The teasing hook, to balance his fear, delivered lightheartedly and at the perfect moment: “Don’t you want to know more than I know? You will if you take this position.”
And nothing he could do about his response. It was true. He did.
She hugged him when he said yes to the Southern Reach, which surprised him. “The closer you are, the safer you are,” she whispered in his ear. Closer to what?
She smelled vaguely of an expensive perfume, the scent a bit like the plum trees in the backyard of the house they’d all shared up north. The little orchard he’d forgotten about until just this moment. The swing set. The neighbor’s malamute that always halfheartedly chased him up the sidewalk.
By the time the questions arose within him, it was too late. She had put on the overcoat and was gone as if she’d never been there.

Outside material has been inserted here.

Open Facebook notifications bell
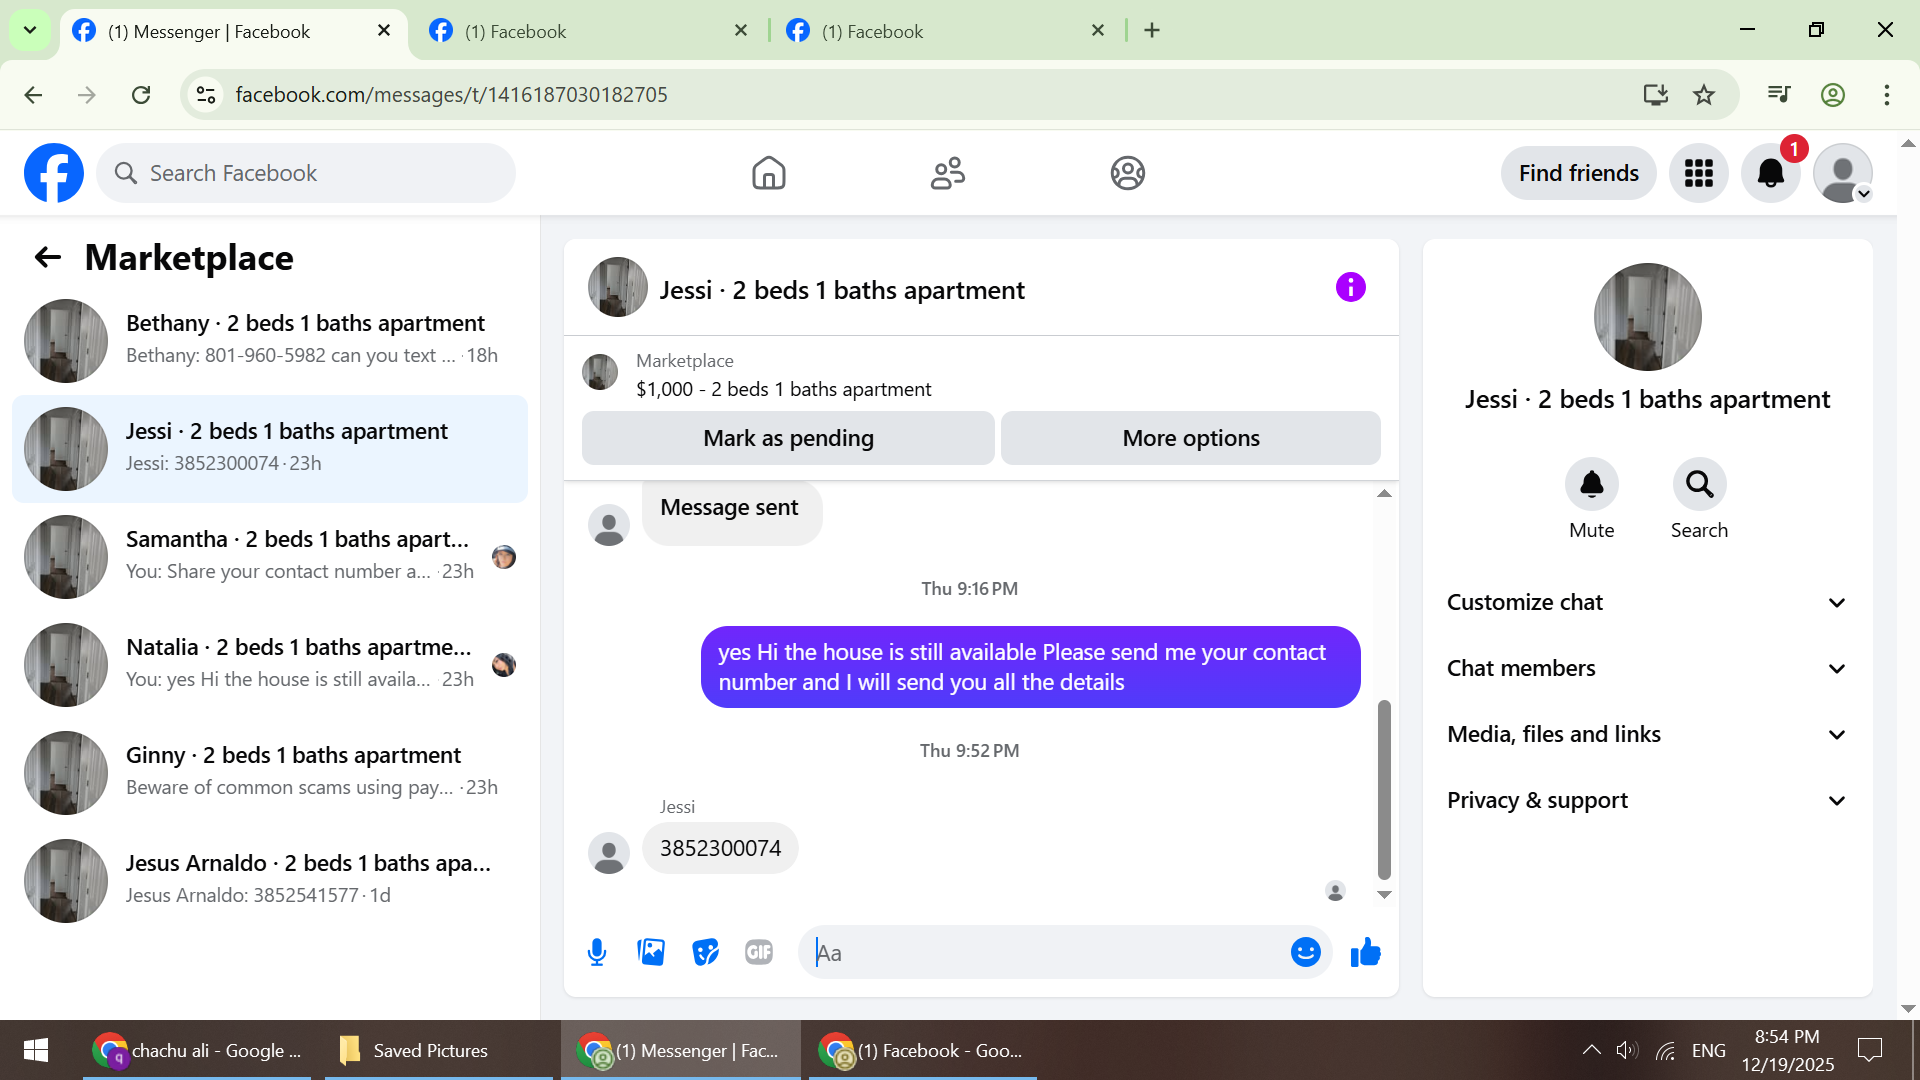 (x=1770, y=173)
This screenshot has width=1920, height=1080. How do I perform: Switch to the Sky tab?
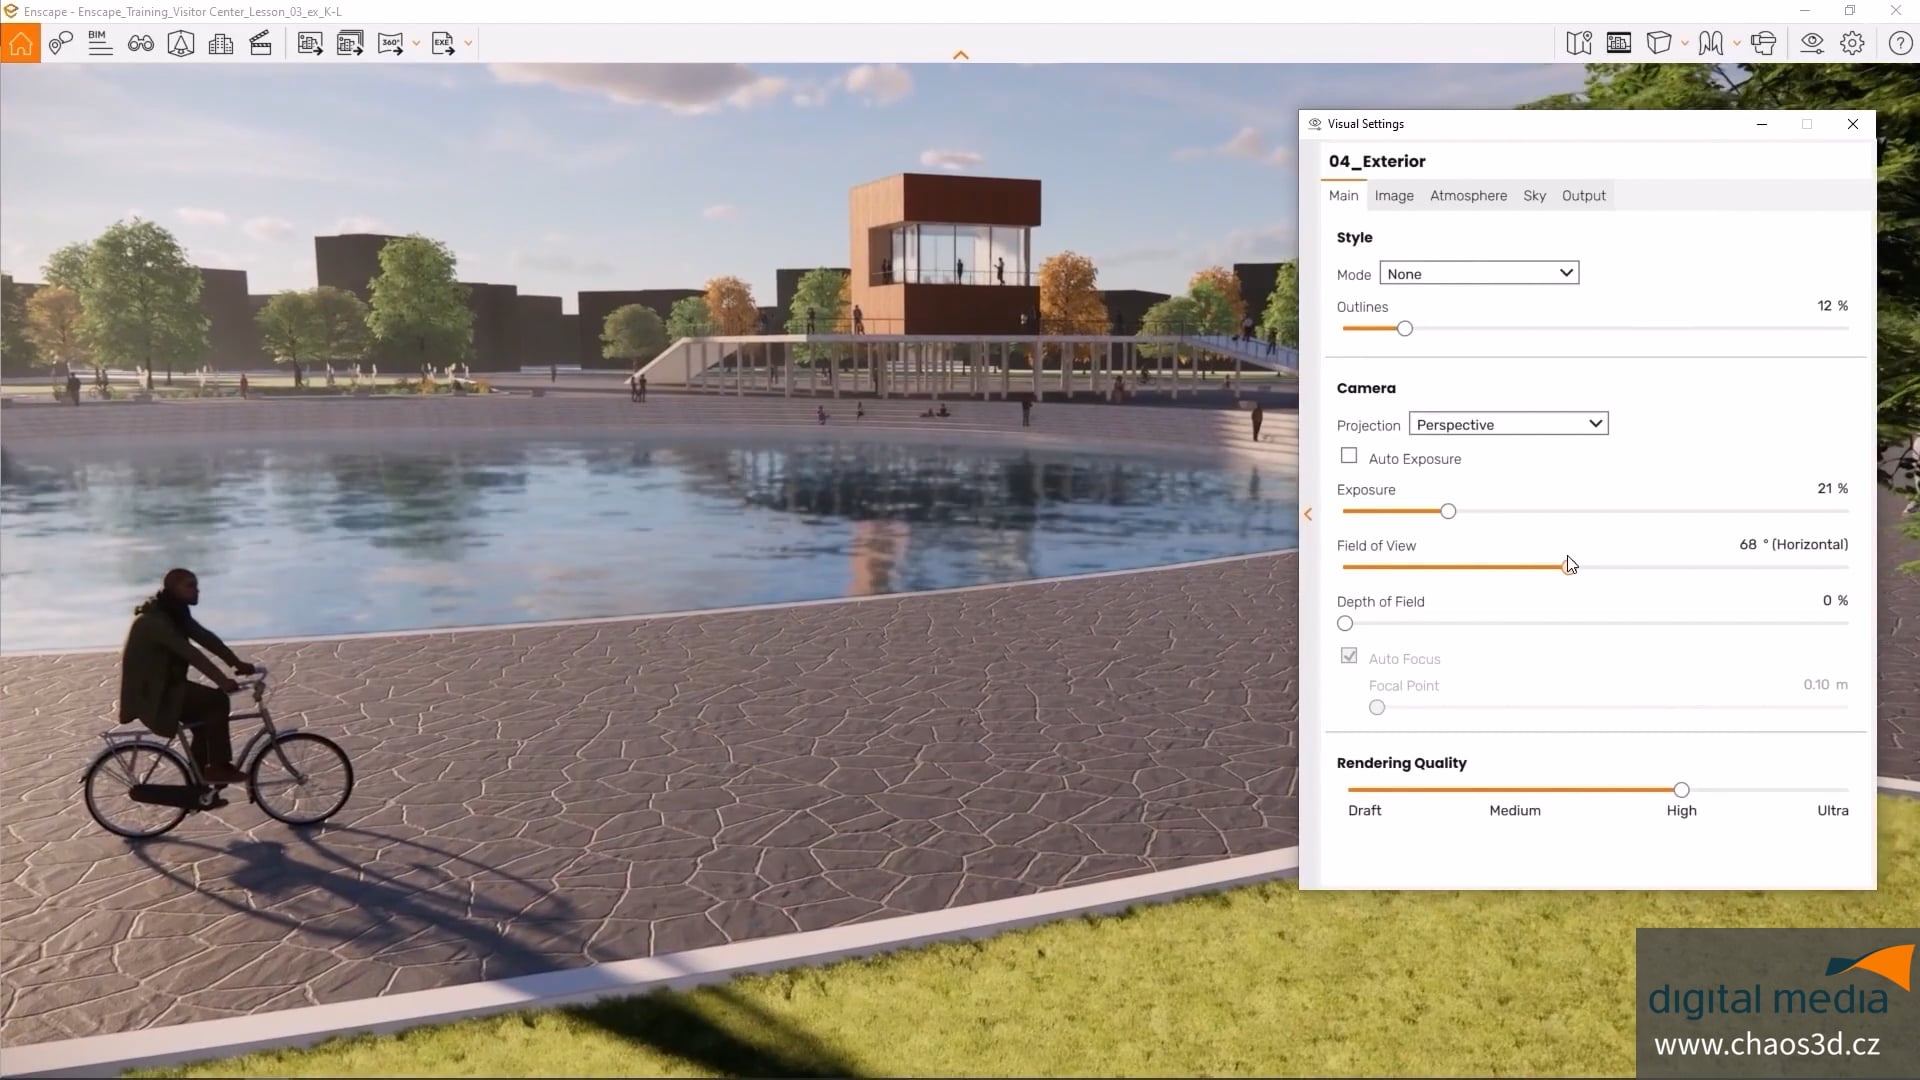point(1534,196)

Certainly there was no record of her ever signing in or signing out.
* * *
Dusk, the start of the nightly reprieve from the heat, had settled over Hedley by the time he pulled into the driveway. The place he’d rented sat about a mile up a gentle slope of the hills that eventually ended below at the banks of the river. A small, 1,300-square-foot cedar house painted light blue, with the white shutters on the windows slightly heat-warped. It had two bathrooms, a master bedroom, a living room, a galley kitchen, and an office, with a screened-in patio in back. The interior decoration was all in a cloying yet comfortable “heirloom chic.” In front, a garden of herbs and petunias that transitioned to a short stretch of lawn next to the driveway.
As he walked up the steps to the front door, El Chorizo jumped out from the bushes to the side and got underfoot. El Chorizo was a huge black-and-white cat, a draft horse of a cat, named by his father. The family had had a pig named El Gato growing up, so this was his father’s way of making a joke. Control had taken him as a pet about three years ago, when the cancer had gotten bad enough that El Chorizo had become a burden. He’d always been an indoor-outdoor cat, and Control had decided to let him be that in his new surroundings, too. Apparently it had been the right decision; El Chorizo, or “Chorry” as Control called him, looked alert and confident, even if his long hair was already tangled and dirty.